JOS, Nigeria: Nigerian authorities relaxed a 24-hour curfew in the central city of Jos on Thursday to allow thousands of residents to return to their homes following religious clashes that killed hundreds.
The strong presence of troops and police has helped restore calm in the capital of Plateau state with no reports of major violence for nearly a day.
Four days of clashes between Muslim and Christian gangs this week killed more than 460, wounded nearly 1,000, and forced thousands to flee their homes.
Plateau State Gov. Jonah Jang relaxed a 24-hour curfew in Jos to operate between 5 p.m. and 10 a.m. to allow Nigerians to return to their homes.
The Red Cross estimated about 17,000 people have been displaced and taking shelter in colleges, hospitals and schools since clashes began on Sunday.
Any fighting is unlikely to have a big impact on sub-Saharan Africa’s second biggest economy. Its oil industry is in the south and its banking sector mainly in the commercial capital Lagos.
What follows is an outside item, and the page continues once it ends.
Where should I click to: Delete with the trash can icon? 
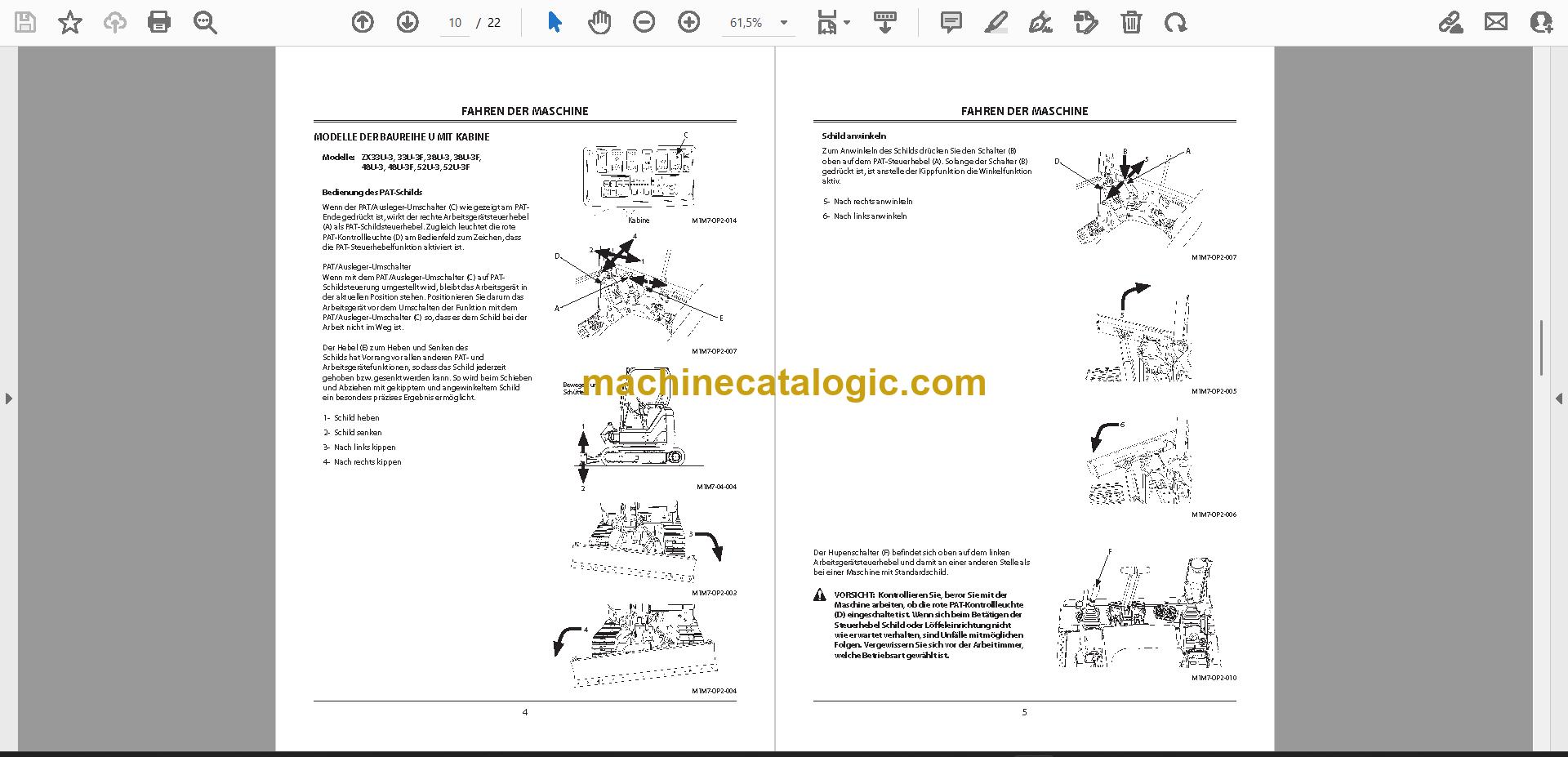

The relative calm will also allow mosque officials to travel to nearby communities and bury the dead.
Mosque officials have estimated the number of dead Muslims since Sunday at about 400. US-based Human Rights Watch on Wednesday said at least 65 Christians had died.
Official government figures were significantly lower at 75 dead, more than 200 injured and 200 arrested.
Vice President Goodluck Jonathan, in his first use of executive power, ordered troops to Jos on Tuesday to restore calm and prevent a repetition of clashes in November 2008, when hundreds of residents were killed in the country’s worst sectarian fighting in years.
This week’s violence erupted after an argument between Muslim and Christian neighbors over the rebuilding of homes destroyed in the 2008 clashes, residents said. Nigeria has roughly equal numbers of Christians and Muslims, although traditional animist beliefs underpin many people’s faiths.
More than 200 ethnic groups generally live peacefully side-by-side in the West African country, although 1 million people were killed in a civil war between 1967 and 1970 and there have been outbreaks of religious unrest since then.
Jos has been the center of several major religious clashes in Africa’s most populous nation.
The November 2008 clashes killed about 700 people, according to US-based Human Rights Watch, while more than 1,000 Jos residents died in similar fighting in September 2001.